The relationships go back a long way: Trump became a celebrity in the 1980s courtesy of Murdoch’s tilt to gossip in the New York Post. Morrison first won Liberal preselection off The Daily Telegraph’s reporting (subsequently found to be, in part, defamatory at the Tele’s expense).
Johnson has been a long-time family ally, standing up for the Murdochs as London mayor over the News International phone-hacking scandal, sticking fast even once it came out that he, too, had been hacked, shrugging it off with a “they all do it” insouciance. He was a regular guest of Rupert Murdoch, hunkered down in the English countryside through COVID.
He “got Brexit done”, removing the risk of unhelpful European regulation. And he made sure the Leveson report into the hacking scandal got NOT done. A decade on, the family’s UK papers enjoy more freedom than ever after Johnson’s culture secretary, Nadine Dorries, removed the 1980s restrictions on the Murdochs interfering in the editorial content of the London Times and Sunday Times.
Still, as Jerry Hall also discovered this past week, nothing lasts forever with the Murdochs. The family papers stood by Johnson through partygate, yet continued polling and byelection results suggest that, post-COVID, the larrikin populism of a Johnson (or a Trump or a Morrison) no longer holds the same appeal with the public. And that could mean — gasp — a Labour government committed to higher taxes targeted at so-called “non-dom” billionaires.
What to do? Two weeks ago, in rhyme with Australia’s parliamentary harassment scandal, Murdoch’s Sun finally found an “exclusive” that challenged Johnson: a report that the Conservative Party’s deputy chief whip Chris Pincher had drunkenly groped two men and was sent home in a taxi.
One after another, senior (and not so senior) ministers who had tolerated all the other Johnson scandals resigned. Johnson was forced onto his sword. “Thanks for Brexit, Boris” The Sun front-paged in as close to an obituary as is possible for a living person.
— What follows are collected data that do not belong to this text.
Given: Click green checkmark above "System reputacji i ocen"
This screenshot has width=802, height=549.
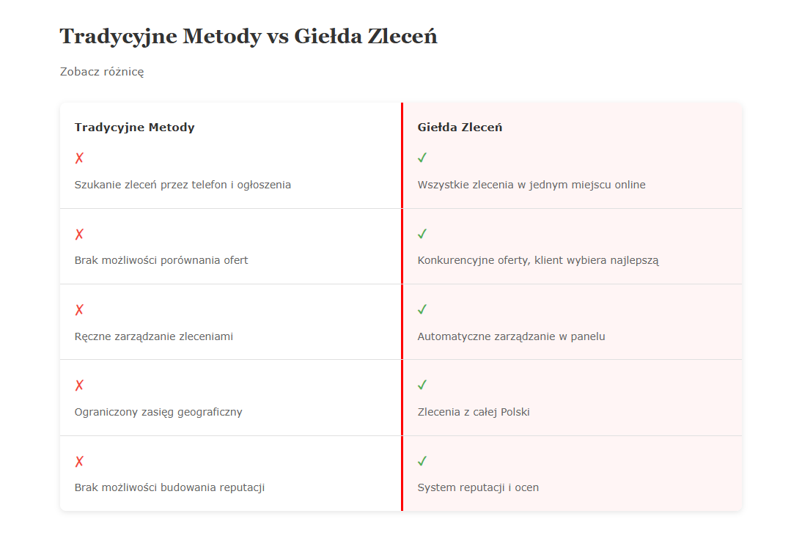Looking at the screenshot, I should (422, 461).
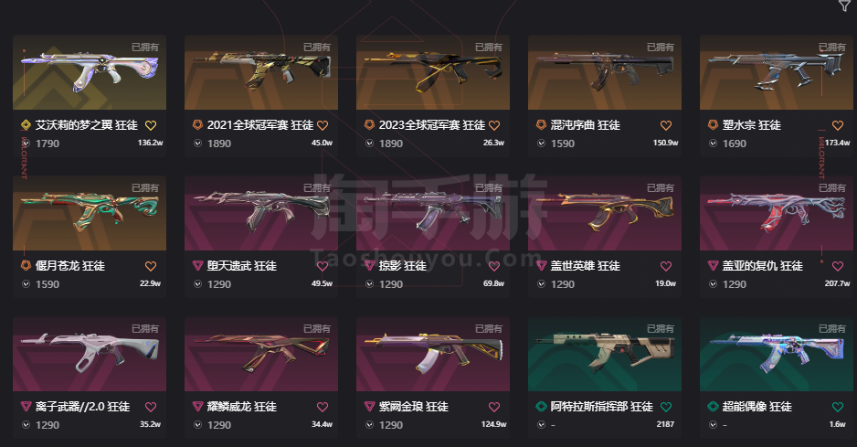857x447 pixels.
Task: Click the heart icon for 紫网金琅 狂徒
Action: [x=494, y=407]
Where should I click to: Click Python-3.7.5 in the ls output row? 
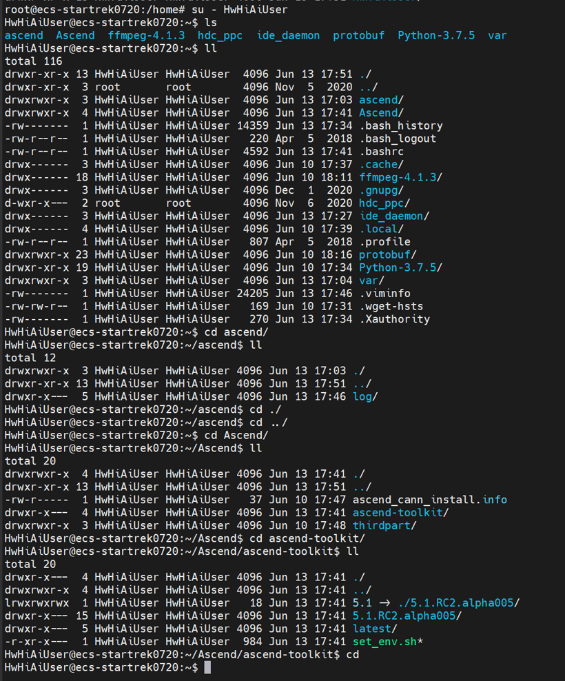click(435, 35)
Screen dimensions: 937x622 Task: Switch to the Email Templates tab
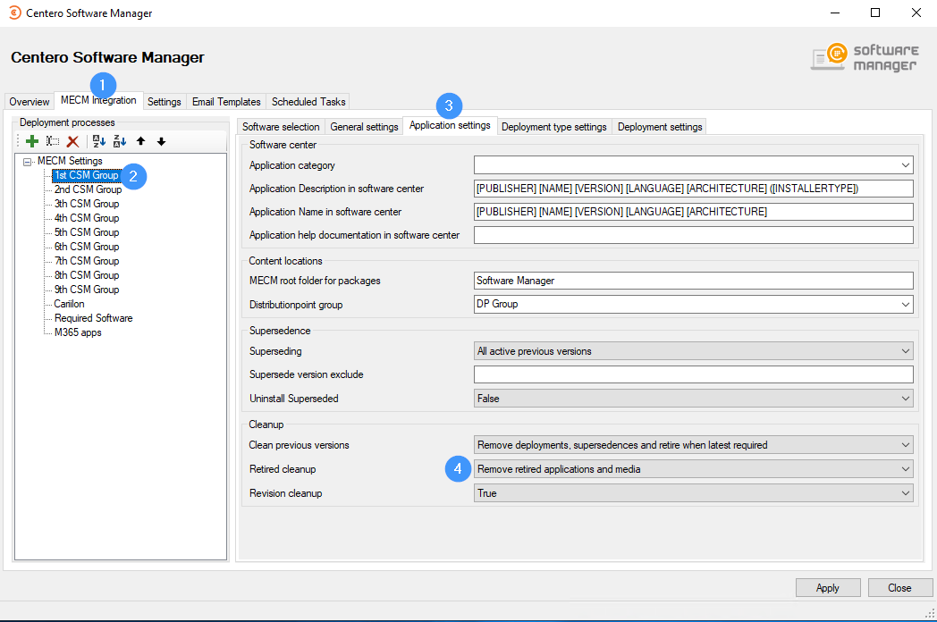[x=226, y=102]
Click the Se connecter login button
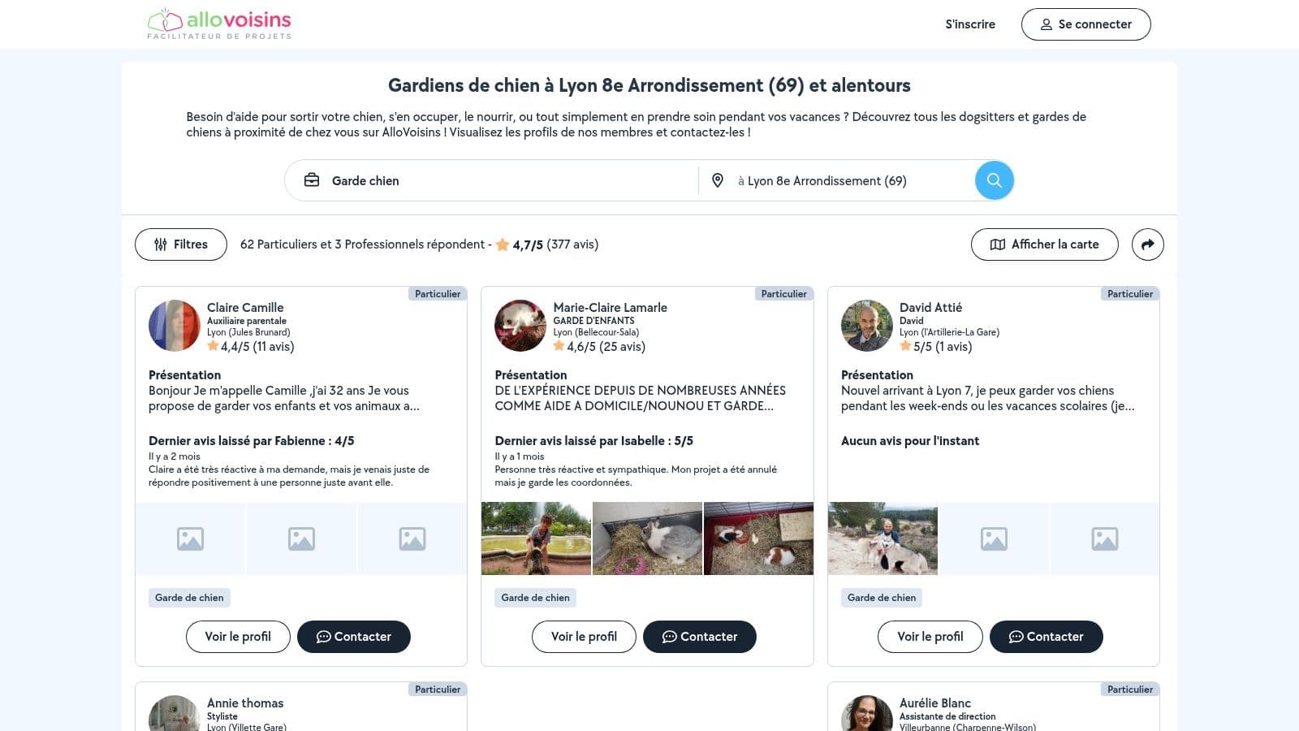 1085,24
On Friday, Hacked Off activist and actor Hugh Grant tweeted out the process from here:
Malcolm Turnbull could have told them that, although we’re simpler folk in Australia and delegate it to just one media owner.
The weekend speculation has all been around who the Murdochs will back. Will it be a fellow billionaire (or at least the husband of a billionaire) in recently resigned chancellor Rishi Sunak? Or will it be Foreign Affairs Minister Liz Truss? Both have spent the past three years cosying up to the Murdochs. Time for the pay-off?
Meanwhile, here in Australia, the News Corp media have taken their first stab at undermining the new government, with an astroturfed “Airbus Albo” meme. On social media, it flopped, reopening instead Morrison’s Hawaii holiday and Opposition Leader Peter Dutton’s current holiday in the United States.
But don’t expect News Corp to stop trying.